Chance for change
The whole ‘real change’ slogan was bandied about freely by the Liberal party in the federal election, which left Canada with a surprising Liberal majority.
Change is no doubt in store for this country over the next little while as prime minister-designate Justin Trudeau looks to make his mark on Canada’s affairs.
But it’s not only the Liberals who will be looking to embrace change. The Conservatives and NDP will have no choice but to consider what went wrong for them during the election campaign.
For Stephen Harper’s crew, many of whom will from now on serve in Ottawa as members of the Official Opposition, those MPs will need to hold the Trudeau government accountable for its actions over the next few years.
Judging from the party’s performance this past election, Conservatives would be wise to move away from taking stands on issues that amount to outright racism (see the whole niqab debate) and instead focus on fiscal responsibility. That’s the party’s bread and butter.
If it wants to be in a position to form a Conservative government in 2019, the party will need to reconnect with those who may have felt comfortable supporting the old Progressive Conservative party but not Harper’s vision for the Conservatives.
Assuming more than one candidate steps forward, this will be the first campaign to lead the Conservatives since Harper gained the trust of the merged the Canadian Alliance and PC crowds in the 2004 leadership race.
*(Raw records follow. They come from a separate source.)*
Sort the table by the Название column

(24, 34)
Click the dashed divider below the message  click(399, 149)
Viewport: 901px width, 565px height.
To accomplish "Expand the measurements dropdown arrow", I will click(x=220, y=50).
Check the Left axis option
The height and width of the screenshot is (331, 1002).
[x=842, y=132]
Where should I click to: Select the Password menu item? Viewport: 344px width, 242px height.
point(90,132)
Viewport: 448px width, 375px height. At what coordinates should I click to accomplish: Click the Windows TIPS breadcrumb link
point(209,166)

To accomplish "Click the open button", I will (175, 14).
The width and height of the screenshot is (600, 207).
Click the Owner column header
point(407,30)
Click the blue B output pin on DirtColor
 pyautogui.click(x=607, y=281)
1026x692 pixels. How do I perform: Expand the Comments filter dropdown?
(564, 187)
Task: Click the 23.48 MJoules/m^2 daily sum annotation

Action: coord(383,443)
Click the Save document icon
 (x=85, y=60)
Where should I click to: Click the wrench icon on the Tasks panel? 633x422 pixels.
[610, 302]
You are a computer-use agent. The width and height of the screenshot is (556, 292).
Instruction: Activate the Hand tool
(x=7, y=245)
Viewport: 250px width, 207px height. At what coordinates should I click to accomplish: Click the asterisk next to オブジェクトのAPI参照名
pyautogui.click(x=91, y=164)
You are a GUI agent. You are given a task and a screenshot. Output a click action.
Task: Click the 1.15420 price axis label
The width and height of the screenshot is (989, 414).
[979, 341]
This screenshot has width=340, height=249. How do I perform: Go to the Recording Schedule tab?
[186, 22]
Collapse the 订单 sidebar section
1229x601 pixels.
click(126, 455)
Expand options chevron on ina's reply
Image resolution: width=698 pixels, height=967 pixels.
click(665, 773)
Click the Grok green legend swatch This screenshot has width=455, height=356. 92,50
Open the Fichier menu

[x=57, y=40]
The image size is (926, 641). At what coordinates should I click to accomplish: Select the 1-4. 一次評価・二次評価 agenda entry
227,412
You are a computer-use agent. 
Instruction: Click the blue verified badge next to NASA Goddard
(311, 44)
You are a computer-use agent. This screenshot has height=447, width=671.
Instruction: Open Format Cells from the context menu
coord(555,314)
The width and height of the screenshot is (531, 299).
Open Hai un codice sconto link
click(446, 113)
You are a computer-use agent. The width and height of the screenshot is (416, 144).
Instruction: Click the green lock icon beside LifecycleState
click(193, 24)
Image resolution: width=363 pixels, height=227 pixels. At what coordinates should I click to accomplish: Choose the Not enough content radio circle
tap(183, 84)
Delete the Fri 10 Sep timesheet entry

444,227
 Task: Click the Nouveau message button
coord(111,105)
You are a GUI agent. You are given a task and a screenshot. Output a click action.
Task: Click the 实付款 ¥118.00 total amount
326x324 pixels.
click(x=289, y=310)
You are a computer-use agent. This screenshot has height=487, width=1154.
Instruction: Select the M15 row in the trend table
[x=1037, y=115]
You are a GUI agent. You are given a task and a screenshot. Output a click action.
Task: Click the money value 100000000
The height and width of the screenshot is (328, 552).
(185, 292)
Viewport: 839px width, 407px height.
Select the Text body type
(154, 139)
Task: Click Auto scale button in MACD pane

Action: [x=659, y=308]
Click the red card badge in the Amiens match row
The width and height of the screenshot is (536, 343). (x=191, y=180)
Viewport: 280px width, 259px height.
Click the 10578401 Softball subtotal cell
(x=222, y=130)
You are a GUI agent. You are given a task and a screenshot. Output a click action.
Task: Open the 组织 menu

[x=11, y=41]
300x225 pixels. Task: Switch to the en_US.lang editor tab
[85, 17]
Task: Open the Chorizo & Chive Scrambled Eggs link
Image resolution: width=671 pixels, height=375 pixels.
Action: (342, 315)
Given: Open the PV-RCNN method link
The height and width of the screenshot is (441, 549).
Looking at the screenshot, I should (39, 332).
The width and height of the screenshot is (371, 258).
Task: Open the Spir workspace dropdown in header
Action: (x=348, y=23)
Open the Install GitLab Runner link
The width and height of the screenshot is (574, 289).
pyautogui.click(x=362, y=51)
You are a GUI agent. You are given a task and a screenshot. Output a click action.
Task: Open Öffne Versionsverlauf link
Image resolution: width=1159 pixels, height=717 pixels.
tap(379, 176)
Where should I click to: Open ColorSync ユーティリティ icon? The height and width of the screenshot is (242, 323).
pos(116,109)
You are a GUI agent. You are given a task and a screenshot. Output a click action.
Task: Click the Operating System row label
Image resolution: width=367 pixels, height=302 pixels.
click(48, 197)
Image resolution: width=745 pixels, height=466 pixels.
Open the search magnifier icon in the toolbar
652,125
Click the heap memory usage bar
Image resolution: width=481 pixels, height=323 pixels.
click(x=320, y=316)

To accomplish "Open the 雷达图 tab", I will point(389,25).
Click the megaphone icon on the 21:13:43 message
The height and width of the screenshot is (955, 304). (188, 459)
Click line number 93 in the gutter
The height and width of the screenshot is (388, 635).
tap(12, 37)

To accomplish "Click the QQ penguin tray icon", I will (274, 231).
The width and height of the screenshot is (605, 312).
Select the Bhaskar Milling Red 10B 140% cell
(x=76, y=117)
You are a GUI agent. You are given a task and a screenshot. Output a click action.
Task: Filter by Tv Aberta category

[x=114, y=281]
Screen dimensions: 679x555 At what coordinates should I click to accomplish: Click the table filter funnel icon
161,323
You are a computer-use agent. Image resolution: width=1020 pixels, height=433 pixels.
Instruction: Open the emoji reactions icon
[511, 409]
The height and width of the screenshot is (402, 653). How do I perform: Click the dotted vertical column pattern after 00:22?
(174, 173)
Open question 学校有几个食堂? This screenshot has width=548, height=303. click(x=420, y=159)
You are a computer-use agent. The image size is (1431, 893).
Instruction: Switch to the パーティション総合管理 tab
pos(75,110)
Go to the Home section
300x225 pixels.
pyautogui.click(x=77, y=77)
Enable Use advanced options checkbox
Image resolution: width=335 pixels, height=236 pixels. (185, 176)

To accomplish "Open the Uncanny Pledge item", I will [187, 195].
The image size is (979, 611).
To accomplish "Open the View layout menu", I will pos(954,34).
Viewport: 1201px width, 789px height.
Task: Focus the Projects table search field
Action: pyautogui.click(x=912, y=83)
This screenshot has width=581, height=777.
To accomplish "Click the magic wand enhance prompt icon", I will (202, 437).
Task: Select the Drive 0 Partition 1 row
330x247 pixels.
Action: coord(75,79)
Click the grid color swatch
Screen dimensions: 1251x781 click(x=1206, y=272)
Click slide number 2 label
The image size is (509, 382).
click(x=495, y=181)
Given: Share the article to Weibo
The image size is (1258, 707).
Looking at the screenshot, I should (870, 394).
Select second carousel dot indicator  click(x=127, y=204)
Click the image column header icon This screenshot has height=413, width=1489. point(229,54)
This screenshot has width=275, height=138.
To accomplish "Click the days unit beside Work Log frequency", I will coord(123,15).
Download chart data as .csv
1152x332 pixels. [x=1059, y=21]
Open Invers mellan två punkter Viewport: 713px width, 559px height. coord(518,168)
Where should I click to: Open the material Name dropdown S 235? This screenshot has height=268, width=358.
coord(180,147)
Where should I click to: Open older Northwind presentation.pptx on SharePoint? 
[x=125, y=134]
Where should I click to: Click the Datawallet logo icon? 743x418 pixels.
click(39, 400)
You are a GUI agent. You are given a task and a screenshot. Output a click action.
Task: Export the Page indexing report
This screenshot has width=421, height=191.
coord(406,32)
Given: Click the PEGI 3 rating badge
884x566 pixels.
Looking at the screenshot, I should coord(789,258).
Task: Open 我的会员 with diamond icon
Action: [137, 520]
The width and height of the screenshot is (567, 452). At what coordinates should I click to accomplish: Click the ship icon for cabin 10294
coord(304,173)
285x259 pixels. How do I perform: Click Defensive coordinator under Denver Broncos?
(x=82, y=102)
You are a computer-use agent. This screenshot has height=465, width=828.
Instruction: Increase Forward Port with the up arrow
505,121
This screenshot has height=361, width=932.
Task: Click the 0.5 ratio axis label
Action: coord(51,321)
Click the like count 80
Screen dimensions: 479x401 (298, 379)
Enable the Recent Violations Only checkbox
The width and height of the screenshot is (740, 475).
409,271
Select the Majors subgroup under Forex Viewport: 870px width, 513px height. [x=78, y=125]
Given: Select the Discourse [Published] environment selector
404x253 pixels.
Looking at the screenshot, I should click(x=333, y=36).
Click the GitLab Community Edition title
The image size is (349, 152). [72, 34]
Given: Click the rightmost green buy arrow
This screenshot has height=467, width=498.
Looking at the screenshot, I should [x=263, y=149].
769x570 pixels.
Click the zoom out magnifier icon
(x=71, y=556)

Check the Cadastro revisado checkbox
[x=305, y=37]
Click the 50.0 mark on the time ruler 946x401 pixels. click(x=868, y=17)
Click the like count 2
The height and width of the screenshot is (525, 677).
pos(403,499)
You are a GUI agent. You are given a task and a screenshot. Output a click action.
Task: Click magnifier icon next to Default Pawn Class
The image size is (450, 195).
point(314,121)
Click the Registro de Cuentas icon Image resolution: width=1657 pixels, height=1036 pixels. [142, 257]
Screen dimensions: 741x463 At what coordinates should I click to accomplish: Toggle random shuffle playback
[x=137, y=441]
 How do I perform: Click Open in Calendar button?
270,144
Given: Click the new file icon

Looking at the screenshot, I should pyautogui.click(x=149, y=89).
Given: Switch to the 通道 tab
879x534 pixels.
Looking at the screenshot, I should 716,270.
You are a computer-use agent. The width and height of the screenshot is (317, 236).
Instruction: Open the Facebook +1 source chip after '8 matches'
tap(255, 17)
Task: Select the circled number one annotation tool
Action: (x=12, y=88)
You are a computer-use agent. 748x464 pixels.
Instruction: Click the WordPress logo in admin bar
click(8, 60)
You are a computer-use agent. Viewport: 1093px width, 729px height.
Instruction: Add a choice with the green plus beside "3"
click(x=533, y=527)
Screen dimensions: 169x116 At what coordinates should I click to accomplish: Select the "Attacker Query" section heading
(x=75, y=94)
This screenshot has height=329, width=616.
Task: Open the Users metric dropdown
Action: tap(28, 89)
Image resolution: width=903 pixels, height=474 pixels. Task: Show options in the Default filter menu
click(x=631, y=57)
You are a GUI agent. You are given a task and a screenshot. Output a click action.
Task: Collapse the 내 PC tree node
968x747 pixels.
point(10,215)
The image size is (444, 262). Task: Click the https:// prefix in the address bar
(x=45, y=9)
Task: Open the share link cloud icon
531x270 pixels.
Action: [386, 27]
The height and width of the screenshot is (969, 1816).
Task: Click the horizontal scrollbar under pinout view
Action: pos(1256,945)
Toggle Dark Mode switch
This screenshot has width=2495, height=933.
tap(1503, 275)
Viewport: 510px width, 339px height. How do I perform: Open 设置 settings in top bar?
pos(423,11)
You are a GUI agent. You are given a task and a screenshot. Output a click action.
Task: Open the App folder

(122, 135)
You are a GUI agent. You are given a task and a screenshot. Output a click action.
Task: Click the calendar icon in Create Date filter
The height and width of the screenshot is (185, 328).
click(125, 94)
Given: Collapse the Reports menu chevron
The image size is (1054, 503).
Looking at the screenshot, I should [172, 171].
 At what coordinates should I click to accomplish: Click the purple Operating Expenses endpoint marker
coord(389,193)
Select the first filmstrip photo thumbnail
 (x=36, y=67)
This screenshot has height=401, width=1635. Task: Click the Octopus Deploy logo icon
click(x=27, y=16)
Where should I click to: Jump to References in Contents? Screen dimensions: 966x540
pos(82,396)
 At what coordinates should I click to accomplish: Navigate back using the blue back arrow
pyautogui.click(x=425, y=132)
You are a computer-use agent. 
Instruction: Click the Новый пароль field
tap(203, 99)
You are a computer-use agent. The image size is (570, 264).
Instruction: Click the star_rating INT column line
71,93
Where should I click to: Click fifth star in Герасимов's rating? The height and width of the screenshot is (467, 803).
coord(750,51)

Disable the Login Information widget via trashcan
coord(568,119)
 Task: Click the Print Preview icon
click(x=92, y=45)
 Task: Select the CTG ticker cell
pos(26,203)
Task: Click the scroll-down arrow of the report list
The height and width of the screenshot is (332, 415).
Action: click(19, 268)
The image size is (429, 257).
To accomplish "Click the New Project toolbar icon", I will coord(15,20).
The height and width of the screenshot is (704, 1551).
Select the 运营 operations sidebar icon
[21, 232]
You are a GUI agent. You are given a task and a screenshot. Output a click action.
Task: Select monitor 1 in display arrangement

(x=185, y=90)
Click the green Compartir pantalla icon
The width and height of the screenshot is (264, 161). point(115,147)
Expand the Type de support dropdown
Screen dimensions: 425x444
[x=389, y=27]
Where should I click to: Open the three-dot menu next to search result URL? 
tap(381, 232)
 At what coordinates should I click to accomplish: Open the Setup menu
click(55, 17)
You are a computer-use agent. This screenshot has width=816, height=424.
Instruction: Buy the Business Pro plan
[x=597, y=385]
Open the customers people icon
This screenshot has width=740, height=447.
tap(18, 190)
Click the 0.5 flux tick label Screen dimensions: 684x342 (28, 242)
It’s a surefire opportunity for the party to get a fresh start.
Tom Mulcair’s future leading the NDP has not been settled yet, but assuming he stays on, he’ll be back in opposition with significantly depleted resources to draw upon. His party’s failure to build on the gains his predecessor Jack Layton made in 2011 leaves the NDP back where it was in the early millennium and 1990s.
One hopes the party might at least have a role to play in helping steer discussion in the house to common interests the NDP might have with the Liberal government. An extra two cents of thought and opinion never hurts.
As of the Liberals, the party once again took advantage of a political system that allows one side to have all the decision-making power, even if its share of the vote is well below 50 per cent. Conservatives were able to do the same with their last two federal election victories.
The Liberal party’s policy resolutions do make mention of investigating electoral reform and the potential use of preferential ballots and proportional representation. If that initiative produces any substantial changes, the way we approach an election will be dramatically altered, whether you’re a voter or a prospective politician.